EXERCISE DATA below:
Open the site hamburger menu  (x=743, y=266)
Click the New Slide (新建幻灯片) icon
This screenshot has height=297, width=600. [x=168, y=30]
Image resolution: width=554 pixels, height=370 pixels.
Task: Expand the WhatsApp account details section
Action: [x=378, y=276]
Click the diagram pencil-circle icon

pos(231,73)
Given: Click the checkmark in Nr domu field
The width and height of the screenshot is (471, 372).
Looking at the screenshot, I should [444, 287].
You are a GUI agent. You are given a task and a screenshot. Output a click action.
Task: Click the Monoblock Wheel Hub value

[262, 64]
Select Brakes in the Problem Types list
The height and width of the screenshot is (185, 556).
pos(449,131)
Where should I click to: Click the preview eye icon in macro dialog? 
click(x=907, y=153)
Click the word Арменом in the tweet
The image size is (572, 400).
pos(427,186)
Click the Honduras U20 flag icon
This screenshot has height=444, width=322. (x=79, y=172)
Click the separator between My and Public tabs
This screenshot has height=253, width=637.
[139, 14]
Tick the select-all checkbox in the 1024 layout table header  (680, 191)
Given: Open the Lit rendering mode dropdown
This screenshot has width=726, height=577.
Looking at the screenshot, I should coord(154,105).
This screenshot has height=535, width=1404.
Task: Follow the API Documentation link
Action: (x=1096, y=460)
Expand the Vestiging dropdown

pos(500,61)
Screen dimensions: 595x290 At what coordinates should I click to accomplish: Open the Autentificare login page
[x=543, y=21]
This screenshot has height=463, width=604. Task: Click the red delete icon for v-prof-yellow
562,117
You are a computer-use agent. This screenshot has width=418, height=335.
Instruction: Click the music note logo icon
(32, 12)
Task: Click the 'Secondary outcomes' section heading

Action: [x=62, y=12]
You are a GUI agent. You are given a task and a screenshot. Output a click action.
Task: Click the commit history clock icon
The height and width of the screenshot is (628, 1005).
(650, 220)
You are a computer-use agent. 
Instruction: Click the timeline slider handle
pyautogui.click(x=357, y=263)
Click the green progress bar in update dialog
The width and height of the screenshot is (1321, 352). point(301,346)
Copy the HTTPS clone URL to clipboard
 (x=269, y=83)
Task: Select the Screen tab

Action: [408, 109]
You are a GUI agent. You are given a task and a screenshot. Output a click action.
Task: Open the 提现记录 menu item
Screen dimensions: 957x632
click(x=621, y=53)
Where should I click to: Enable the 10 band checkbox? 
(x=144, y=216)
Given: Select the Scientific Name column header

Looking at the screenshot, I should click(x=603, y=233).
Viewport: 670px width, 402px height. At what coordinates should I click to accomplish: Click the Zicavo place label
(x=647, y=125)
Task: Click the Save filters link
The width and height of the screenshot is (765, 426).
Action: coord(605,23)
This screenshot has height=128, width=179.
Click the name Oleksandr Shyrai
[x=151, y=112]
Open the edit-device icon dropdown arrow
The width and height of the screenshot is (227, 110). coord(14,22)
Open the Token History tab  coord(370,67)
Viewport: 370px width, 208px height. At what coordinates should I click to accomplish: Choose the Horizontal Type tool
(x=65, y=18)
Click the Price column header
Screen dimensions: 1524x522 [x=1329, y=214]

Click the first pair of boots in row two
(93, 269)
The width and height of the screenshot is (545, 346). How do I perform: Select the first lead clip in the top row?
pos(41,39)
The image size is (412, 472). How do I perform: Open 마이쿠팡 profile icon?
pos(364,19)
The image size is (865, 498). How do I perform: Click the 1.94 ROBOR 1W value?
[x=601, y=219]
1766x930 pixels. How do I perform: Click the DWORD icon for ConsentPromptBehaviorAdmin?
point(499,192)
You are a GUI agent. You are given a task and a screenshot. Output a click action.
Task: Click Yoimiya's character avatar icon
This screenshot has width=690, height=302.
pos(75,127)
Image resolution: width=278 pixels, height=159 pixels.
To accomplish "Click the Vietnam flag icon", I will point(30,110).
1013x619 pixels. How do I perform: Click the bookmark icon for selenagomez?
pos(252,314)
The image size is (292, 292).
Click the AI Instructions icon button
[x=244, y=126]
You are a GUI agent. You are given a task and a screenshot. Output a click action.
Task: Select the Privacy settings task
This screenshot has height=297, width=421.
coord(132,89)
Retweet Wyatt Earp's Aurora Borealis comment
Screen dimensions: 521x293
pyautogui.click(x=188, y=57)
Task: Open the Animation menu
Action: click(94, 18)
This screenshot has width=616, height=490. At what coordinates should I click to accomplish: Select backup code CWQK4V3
End of EXERCISE DATA.
**WHAT IS EXPECTED**
Beginning with the line that holds "Click the Price column header", copy the entries exactly to their last line, and leave out every earlier line.

**REPLY**
Click the Price column header
Screen dimensions: 1524x522 [x=1329, y=214]

Click the first pair of boots in row two
(93, 269)
The width and height of the screenshot is (545, 346). How do I perform: Select the first lead clip in the top row?
pos(41,39)
The image size is (412, 472). How do I perform: Open 마이쿠팡 profile icon?
pos(364,19)
The image size is (865, 498). How do I perform: Click the 1.94 ROBOR 1W value?
[x=601, y=219]
1766x930 pixels. How do I perform: Click the DWORD icon for ConsentPromptBehaviorAdmin?
point(499,192)
You are a GUI agent. You are given a task and a screenshot. Output a click action.
Task: Click Yoimiya's character avatar icon
This screenshot has width=690, height=302.
pos(75,127)
Image resolution: width=278 pixels, height=159 pixels.
To accomplish "Click the Vietnam flag icon", I will point(30,110).
1013x619 pixels. How do I perform: Click the bookmark icon for selenagomez?
pos(252,314)
The image size is (292, 292).
Click the AI Instructions icon button
[x=244, y=126]
You are a GUI agent. You are given a task and a screenshot. Output a click action.
Task: Select the Privacy settings task
This screenshot has height=297, width=421.
coord(132,89)
Retweet Wyatt Earp's Aurora Borealis comment
Screen dimensions: 521x293
pyautogui.click(x=188, y=57)
Task: Open the Animation menu
Action: click(94, 18)
This screenshot has width=616, height=490. At what coordinates should I click to accomplish: Select backup code CWQK4V3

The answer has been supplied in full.